▶ Instruction:
Set down the lines below word for word, starting at the line that has "Tap the TimeMe (Alpha) by Arnold Vink title" and going through the last line. Leave out the pictures.

☆ ☆ ☆ ☆ ☆

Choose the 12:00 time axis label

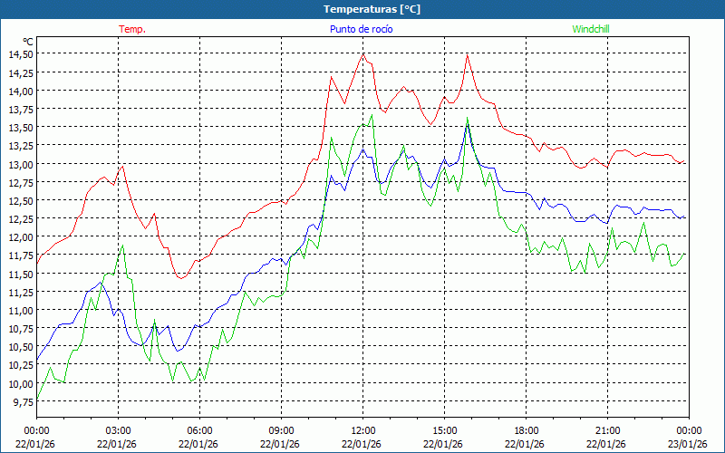(x=363, y=430)
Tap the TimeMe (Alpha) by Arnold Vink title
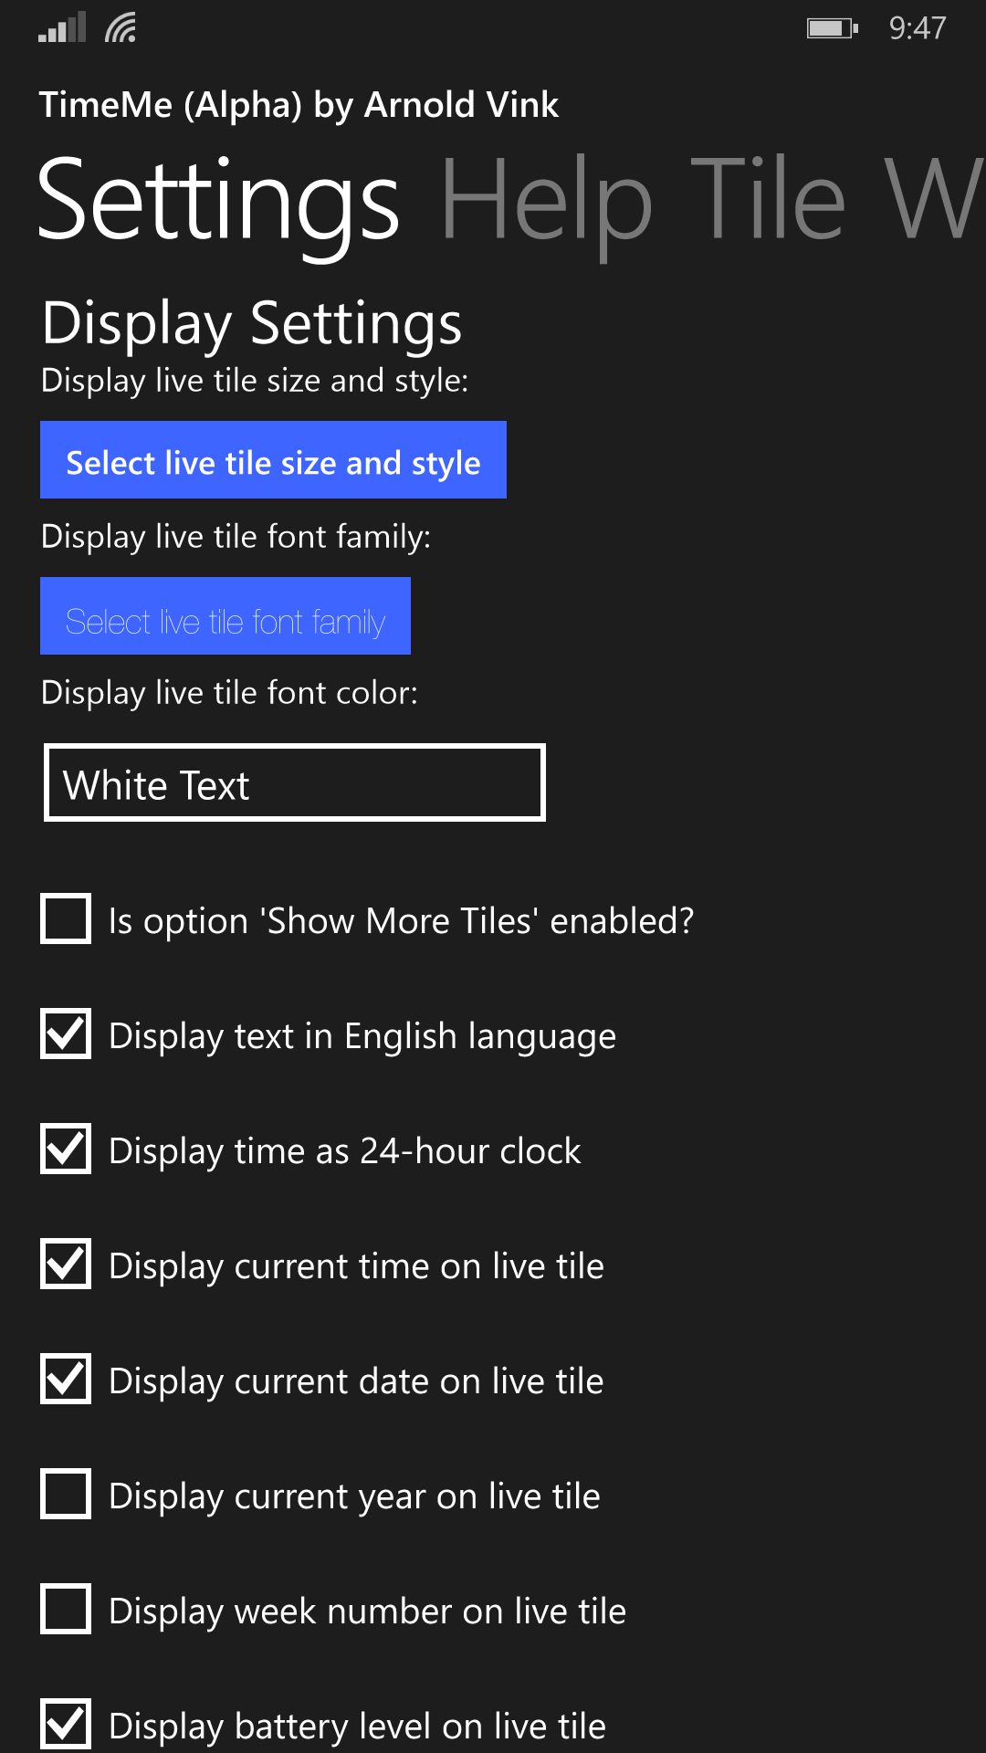The image size is (986, 1753). click(299, 106)
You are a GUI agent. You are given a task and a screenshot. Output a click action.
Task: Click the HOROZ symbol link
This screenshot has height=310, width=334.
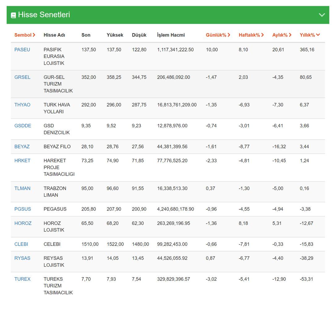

☆ ☆ ☆ ☆ ☆

▶ Answer to this task:
Tap the TimeMe (Alpha) by Arnold Vink title
The image size is (986, 1753). click(299, 106)
You are a GUI agent. You are given a task and a screenshot. Output a click action.
Task: Click the HOROZ symbol link
This screenshot has height=310, width=334.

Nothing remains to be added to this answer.